Ecrire, c'est autrechose, il m'y faut un motif.

Quand j'avais quinze ans le téléphone était rare et cher. Avec mes camarades, on s'écrivait. On se voyait tous les jours en classe, mais on s'écrivait, presque tous les jours aussi. Des petits billets ou de très longs, temps volé aux cours ennuyeux. On découvrait et partageait nos idées toutes neuves, nos émois, nos colères... J'ai gardé leurs lettres très longtemps. Un jour j'ai décidé de tout jeter, que mes enfants ne mettent pas la main dessus. Je n'ai pu m'empêcher de lire avant de déchirer; des heures à replonger dans le passé; tout n'était pas si bête...

Ecrire une lettre, une vraie lettre, j'aime encore cela. Quand il y a matière, et un élan du coeur, je délaisse les mails, je prends un stylo. Quel bonheur si l'on me répond!

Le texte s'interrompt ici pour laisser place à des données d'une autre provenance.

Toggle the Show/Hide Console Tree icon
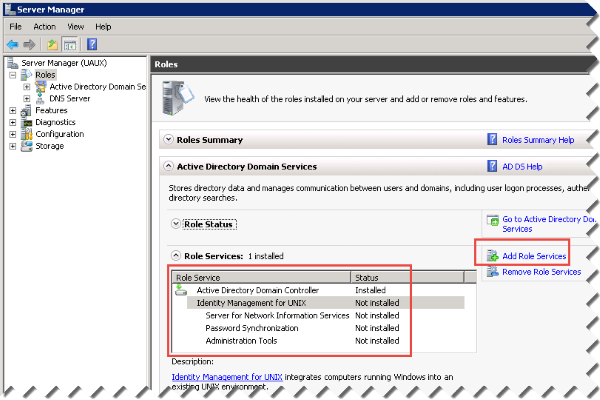Viewport: 600px width, 400px height. 70,44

Ecrire, c'est devenu avec les années écrire de plus en plus mal. Ecrire vite, beaucoup, au boulot, sous la dictée des médecins, à leur rythme. Ca déforme.
Mais pas que ça. Avec l'age j'ai vu l'écriture de ceux que j'aimais, grands parents, parents, perdre de sa sureté, de son caractère, jusqu'aux lettres toutes tremblées que m'envoie mon cousin de quatre-vingt quinze ans. Et je sens déjà moi aussi ma main perdre de l'assurance.

Ecrire pour jouer, avec mes petits enfants, écrire lentement, tout rond, comme à l'école, je suis leur élève et ils me félicitent.

Le trait noir sur un papier blanc...
Le trait blanc sur un papier noir...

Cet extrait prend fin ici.